(Pixel coordinate grounding data)

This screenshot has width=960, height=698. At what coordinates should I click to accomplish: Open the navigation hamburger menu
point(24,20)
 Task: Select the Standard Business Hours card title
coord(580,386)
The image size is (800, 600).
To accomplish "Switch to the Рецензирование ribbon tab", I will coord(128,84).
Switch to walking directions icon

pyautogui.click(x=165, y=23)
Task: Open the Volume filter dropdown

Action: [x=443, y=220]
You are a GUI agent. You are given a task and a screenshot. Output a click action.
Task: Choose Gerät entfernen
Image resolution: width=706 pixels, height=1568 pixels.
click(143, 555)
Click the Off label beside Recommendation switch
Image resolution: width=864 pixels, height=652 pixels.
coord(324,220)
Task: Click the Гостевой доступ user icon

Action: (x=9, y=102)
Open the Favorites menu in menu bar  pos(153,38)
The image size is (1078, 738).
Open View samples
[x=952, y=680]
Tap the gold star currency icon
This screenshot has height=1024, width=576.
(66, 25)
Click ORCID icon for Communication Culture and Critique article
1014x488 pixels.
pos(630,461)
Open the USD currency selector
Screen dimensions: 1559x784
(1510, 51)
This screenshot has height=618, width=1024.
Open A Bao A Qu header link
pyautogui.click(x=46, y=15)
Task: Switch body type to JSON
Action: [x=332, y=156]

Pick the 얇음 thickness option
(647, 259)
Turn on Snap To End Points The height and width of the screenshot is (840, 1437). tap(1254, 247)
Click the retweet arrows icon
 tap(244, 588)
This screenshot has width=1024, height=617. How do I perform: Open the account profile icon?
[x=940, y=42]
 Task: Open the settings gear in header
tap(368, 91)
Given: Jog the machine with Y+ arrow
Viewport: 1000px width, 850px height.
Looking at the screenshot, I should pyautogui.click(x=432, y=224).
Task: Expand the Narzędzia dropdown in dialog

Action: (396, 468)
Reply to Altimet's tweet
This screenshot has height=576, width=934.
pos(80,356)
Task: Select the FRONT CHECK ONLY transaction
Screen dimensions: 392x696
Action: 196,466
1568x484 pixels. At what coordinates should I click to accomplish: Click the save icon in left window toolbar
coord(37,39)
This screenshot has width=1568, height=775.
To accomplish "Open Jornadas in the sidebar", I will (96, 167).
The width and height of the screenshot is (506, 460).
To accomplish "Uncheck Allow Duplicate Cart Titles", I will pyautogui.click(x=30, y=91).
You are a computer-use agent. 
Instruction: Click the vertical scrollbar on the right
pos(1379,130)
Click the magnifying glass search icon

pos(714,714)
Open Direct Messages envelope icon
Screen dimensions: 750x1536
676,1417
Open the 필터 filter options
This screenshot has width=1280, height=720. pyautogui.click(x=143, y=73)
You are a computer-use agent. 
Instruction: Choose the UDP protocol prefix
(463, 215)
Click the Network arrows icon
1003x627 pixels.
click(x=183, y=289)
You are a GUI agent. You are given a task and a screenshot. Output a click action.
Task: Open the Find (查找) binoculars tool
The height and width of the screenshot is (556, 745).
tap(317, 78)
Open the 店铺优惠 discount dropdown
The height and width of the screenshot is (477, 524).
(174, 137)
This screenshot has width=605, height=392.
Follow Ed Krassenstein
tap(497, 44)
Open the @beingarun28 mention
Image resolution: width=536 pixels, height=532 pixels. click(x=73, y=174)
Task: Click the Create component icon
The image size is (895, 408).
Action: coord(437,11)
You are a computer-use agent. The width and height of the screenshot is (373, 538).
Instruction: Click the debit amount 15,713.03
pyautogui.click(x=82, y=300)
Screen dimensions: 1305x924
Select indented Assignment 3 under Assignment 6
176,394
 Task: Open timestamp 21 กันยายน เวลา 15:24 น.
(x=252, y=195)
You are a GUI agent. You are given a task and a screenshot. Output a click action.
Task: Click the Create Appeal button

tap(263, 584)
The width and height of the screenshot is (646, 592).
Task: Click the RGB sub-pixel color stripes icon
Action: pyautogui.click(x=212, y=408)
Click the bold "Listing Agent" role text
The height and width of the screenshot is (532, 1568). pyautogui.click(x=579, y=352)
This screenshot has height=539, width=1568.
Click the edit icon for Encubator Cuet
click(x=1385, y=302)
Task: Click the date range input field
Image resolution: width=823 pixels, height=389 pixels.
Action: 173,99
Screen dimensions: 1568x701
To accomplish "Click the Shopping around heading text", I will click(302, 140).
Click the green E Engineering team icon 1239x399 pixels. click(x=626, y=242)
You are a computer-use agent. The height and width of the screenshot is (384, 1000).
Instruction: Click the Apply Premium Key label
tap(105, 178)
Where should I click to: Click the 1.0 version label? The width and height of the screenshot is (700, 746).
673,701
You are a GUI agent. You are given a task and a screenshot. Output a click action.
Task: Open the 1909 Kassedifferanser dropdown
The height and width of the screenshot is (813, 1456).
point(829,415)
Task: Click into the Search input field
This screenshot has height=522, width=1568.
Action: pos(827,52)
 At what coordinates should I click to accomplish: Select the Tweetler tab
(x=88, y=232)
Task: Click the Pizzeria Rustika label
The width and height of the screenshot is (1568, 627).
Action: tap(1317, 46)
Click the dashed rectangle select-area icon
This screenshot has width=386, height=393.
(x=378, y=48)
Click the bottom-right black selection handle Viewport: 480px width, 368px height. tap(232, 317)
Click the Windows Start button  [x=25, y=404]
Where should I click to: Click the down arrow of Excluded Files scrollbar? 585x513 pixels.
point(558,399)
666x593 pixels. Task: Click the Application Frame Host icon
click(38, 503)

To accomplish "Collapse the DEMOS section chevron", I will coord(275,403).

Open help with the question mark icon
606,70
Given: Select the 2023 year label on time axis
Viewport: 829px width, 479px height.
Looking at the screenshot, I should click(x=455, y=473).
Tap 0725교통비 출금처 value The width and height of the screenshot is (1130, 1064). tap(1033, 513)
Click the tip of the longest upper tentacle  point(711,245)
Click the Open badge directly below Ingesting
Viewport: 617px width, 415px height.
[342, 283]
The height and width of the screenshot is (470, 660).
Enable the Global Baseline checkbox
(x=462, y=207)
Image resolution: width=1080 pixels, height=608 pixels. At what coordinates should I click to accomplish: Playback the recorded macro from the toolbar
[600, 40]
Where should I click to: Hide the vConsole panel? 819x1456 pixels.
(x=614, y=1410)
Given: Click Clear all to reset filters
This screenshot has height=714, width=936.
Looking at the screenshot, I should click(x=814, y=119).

What this task involves: Every record above is to be written out exactly.

Written solution:
This screenshot has width=960, height=698. At what coordinates should I click to accomplish: Open the navigation hamburger menu
point(24,20)
 Task: Select the Standard Business Hours card title
coord(580,386)
The image size is (800, 600).
To accomplish "Switch to the Рецензирование ribbon tab", I will coord(128,84).
Switch to walking directions icon

pyautogui.click(x=165, y=23)
Task: Open the Volume filter dropdown

Action: [x=443, y=220]
You are a GUI agent. You are given a task and a screenshot. Output a click action.
Task: Choose Gerät entfernen
Image resolution: width=706 pixels, height=1568 pixels.
click(143, 555)
Click the Off label beside Recommendation switch
Image resolution: width=864 pixels, height=652 pixels.
coord(324,220)
Task: Click the Гостевой доступ user icon

Action: (x=9, y=102)
Open the Favorites menu in menu bar  pos(153,38)
The image size is (1078, 738).
Open View samples
[x=952, y=680]
Tap the gold star currency icon
This screenshot has height=1024, width=576.
(66, 25)
Click ORCID icon for Communication Culture and Critique article
1014x488 pixels.
pos(630,461)
Open the USD currency selector
Screen dimensions: 1559x784
(1510, 51)
This screenshot has height=618, width=1024.
Open A Bao A Qu header link
pyautogui.click(x=46, y=15)
Task: Switch body type to JSON
Action: [x=332, y=156]

Pick the 얇음 thickness option
(647, 259)
Turn on Snap To End Points The height and width of the screenshot is (840, 1437). tap(1254, 247)
Click the retweet arrows icon
 tap(244, 588)
This screenshot has width=1024, height=617. How do I perform: Open the account profile icon?
[x=940, y=42]
 Task: Open the settings gear in header
tap(368, 91)
Given: Jog the machine with Y+ arrow
Viewport: 1000px width, 850px height.
Looking at the screenshot, I should pyautogui.click(x=432, y=224).
Task: Expand the Narzędzia dropdown in dialog

Action: (396, 468)
Reply to Altimet's tweet
This screenshot has height=576, width=934.
pos(80,356)
Task: Select the FRONT CHECK ONLY transaction
Screen dimensions: 392x696
Action: 196,466
1568x484 pixels. At what coordinates should I click to accomplish: Click the save icon in left window toolbar
coord(37,39)
This screenshot has width=1568, height=775.
To accomplish "Open Jornadas in the sidebar", I will (96, 167).
The width and height of the screenshot is (506, 460).
To accomplish "Uncheck Allow Duplicate Cart Titles", I will pyautogui.click(x=30, y=91).
You are a computer-use agent. 
Instruction: Click the vertical scrollbar on the right
pos(1379,130)
Click the magnifying glass search icon

pos(714,714)
Open Direct Messages envelope icon
Screen dimensions: 750x1536
676,1417
Open the 필터 filter options
This screenshot has width=1280, height=720. pyautogui.click(x=143, y=73)
You are a computer-use agent. 
Instruction: Choose the UDP protocol prefix
(463, 215)
Click the Network arrows icon
1003x627 pixels.
click(x=183, y=289)
You are a GUI agent. You are given a task and a screenshot. Output a click action.
Task: Open the Find (查找) binoculars tool
The height and width of the screenshot is (556, 745).
tap(317, 78)
Open the 店铺优惠 discount dropdown
The height and width of the screenshot is (477, 524).
(174, 137)
This screenshot has width=605, height=392.
Follow Ed Krassenstein
tap(497, 44)
Open the @beingarun28 mention
Image resolution: width=536 pixels, height=532 pixels. click(x=73, y=174)
Task: Click the Create component icon
The image size is (895, 408).
Action: coord(437,11)
You are a computer-use agent. The width and height of the screenshot is (373, 538).
Instruction: Click the debit amount 15,713.03
pyautogui.click(x=82, y=300)
Screen dimensions: 1305x924
Select indented Assignment 3 under Assignment 6
176,394
 Task: Open timestamp 21 กันยายน เวลา 15:24 น.
(x=252, y=195)
You are a GUI agent. You are given a task and a screenshot. Output a click action.
Task: Click the Create Appeal button

tap(263, 584)
The width and height of the screenshot is (646, 592).
Task: Click the RGB sub-pixel color stripes icon
Action: pyautogui.click(x=212, y=408)
Click the bold "Listing Agent" role text
The height and width of the screenshot is (532, 1568). pyautogui.click(x=579, y=352)
This screenshot has height=539, width=1568.
Click the edit icon for Encubator Cuet
click(x=1385, y=302)
Task: Click the date range input field
Image resolution: width=823 pixels, height=389 pixels.
Action: 173,99
Screen dimensions: 1568x701
To accomplish "Click the Shopping around heading text", I will click(302, 140).
Click the green E Engineering team icon 1239x399 pixels. click(x=626, y=242)
You are a computer-use agent. The height and width of the screenshot is (384, 1000).
Instruction: Click the Apply Premium Key label
tap(105, 178)
Where should I click to: Click the 1.0 version label? The width and height of the screenshot is (700, 746).
673,701
You are a GUI agent. You are given a task and a screenshot. Output a click action.
Task: Open the 1909 Kassedifferanser dropdown
The height and width of the screenshot is (813, 1456).
point(829,415)
Task: Click into the Search input field
This screenshot has height=522, width=1568.
Action: pos(827,52)
 At what coordinates should I click to accomplish: Select the Tweetler tab
(x=88, y=232)
Task: Click the Pizzeria Rustika label
The width and height of the screenshot is (1568, 627).
Action: tap(1317, 46)
Click the dashed rectangle select-area icon
This screenshot has width=386, height=393.
(x=378, y=48)
Click the bottom-right black selection handle Viewport: 480px width, 368px height. tap(232, 317)
Click the Windows Start button  [x=25, y=404]
Where should I click to: Click the down arrow of Excluded Files scrollbar? 585x513 pixels.
point(558,399)
666x593 pixels. Task: Click the Application Frame Host icon
click(38, 503)

To accomplish "Collapse the DEMOS section chevron", I will coord(275,403).

Open help with the question mark icon
606,70
Given: Select the 2023 year label on time axis
Viewport: 829px width, 479px height.
Looking at the screenshot, I should click(x=455, y=473).
Tap 0725교통비 출금처 value The width and height of the screenshot is (1130, 1064). tap(1033, 513)
Click the tip of the longest upper tentacle  point(711,245)
Click the Open badge directly below Ingesting
Viewport: 617px width, 415px height.
[342, 283]
The height and width of the screenshot is (470, 660).
Enable the Global Baseline checkbox
(x=462, y=207)
Image resolution: width=1080 pixels, height=608 pixels. At what coordinates should I click to accomplish: Playback the recorded macro from the toolbar
[600, 40]
Where should I click to: Hide the vConsole panel? 819x1456 pixels.
(x=614, y=1410)
Given: Click Clear all to reset filters
This screenshot has height=714, width=936.
Looking at the screenshot, I should click(x=814, y=119).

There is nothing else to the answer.